Principaux ouvrages illustrés
- Catalogue des machines à vapeur et machines agricoles de MM. Albaret & Cie, successeurs de N. Duvoir Rennes, Rennes et Paris, Oberthur et fils, 1868.
- Jules Turgan, Établissement Decauville Aîné à Petit-Bourg, Paris, Calmann Lévy, libraire-éditeur, 1878.
- J. Turgan, Les grandes usines : études industrielles en France et à l'étranger, vol. I-XV, Paris, Calmann Lévy, libraire-éditeur, 1877-1882.
- Ernest Bichat et René Blondlot, Introduction à l'étude de l'électricité statique, Paris, Gauthier-Villars, 1885.

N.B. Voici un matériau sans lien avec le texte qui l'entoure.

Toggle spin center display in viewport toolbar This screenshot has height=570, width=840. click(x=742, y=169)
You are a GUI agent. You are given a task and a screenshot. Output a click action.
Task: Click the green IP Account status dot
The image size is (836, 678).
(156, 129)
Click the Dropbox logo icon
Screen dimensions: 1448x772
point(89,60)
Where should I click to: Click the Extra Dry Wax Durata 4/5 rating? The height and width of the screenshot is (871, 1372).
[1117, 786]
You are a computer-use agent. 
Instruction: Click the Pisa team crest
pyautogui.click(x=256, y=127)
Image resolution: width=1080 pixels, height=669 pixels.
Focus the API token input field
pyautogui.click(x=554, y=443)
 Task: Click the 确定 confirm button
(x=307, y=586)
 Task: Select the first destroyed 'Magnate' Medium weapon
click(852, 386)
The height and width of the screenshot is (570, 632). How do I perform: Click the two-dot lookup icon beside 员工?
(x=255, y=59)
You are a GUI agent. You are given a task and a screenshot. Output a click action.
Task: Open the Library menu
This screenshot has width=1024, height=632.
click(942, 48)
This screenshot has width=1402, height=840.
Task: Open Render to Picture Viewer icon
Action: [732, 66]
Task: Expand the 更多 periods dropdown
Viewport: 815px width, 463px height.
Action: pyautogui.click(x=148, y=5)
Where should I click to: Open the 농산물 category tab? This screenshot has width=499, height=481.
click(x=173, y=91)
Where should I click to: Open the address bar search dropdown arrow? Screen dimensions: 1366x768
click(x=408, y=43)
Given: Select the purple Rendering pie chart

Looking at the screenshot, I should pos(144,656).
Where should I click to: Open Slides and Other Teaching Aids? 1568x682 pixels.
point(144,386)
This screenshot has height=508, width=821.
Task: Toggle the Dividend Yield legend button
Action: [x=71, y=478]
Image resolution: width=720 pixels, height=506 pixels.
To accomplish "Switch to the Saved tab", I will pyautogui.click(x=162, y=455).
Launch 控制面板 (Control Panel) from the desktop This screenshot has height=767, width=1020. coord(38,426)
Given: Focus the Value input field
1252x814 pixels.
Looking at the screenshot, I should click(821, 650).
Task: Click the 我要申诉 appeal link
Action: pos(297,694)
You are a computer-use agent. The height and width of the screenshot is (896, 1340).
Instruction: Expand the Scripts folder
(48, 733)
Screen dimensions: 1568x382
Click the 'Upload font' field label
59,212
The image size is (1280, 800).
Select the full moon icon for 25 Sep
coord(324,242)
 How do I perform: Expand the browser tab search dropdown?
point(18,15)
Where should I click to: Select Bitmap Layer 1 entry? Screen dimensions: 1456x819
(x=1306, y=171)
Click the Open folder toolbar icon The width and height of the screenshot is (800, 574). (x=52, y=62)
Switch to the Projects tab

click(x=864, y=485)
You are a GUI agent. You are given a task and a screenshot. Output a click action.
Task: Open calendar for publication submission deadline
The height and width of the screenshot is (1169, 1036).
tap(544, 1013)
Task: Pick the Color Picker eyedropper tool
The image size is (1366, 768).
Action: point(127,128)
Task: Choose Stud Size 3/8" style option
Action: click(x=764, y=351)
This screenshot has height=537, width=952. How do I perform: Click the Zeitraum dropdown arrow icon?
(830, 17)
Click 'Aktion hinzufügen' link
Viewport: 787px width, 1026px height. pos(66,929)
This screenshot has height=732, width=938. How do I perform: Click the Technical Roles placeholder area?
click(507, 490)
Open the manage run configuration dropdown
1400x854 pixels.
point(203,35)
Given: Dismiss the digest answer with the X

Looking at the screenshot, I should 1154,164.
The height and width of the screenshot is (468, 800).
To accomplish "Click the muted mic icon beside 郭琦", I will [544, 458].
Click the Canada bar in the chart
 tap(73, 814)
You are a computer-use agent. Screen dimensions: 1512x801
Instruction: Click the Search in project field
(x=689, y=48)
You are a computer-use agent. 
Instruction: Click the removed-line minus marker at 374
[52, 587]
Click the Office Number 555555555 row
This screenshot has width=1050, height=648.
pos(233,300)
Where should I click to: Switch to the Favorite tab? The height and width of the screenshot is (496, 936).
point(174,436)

- M. Hervier, Les appareils a vapeur : description, application, explication des lois et règlements, Paris, E. Bernard et Cie., 1886.
- Paul de Sède de Liéoux, Conférences sur l'histoire naturelle : à l'usage des candidats à la licence et des étudiants en médecine, Paris, G. Masson, éditeur / Libraire de l'Académie de médecine, 1887.
- Édouard Hospitalier, Les Compteurs d'énergie électrique, Paris, G. Masson, 1889.
- Louis Léouzon, Manuel de la porcherie, 6e édition, Paris, Librairie agricole de La Maison Rustique, [1897].
Galerie
- Le Grand Gymnase dirigé par Eugène Paz, lith., vers 1866.
- Chemin de fer à voie étroite Decauville dans des caves à Champagne, bois gravé, 1877.
- Ferme de Platé, lith., 1880.
- Hôtel du journal La France, rue Montmartre, bois gravé, 11 février 1884.
- Revue universelle des inventions nouvelles de Henri Farjas, page de titre dessinée par V. Rose, 1893.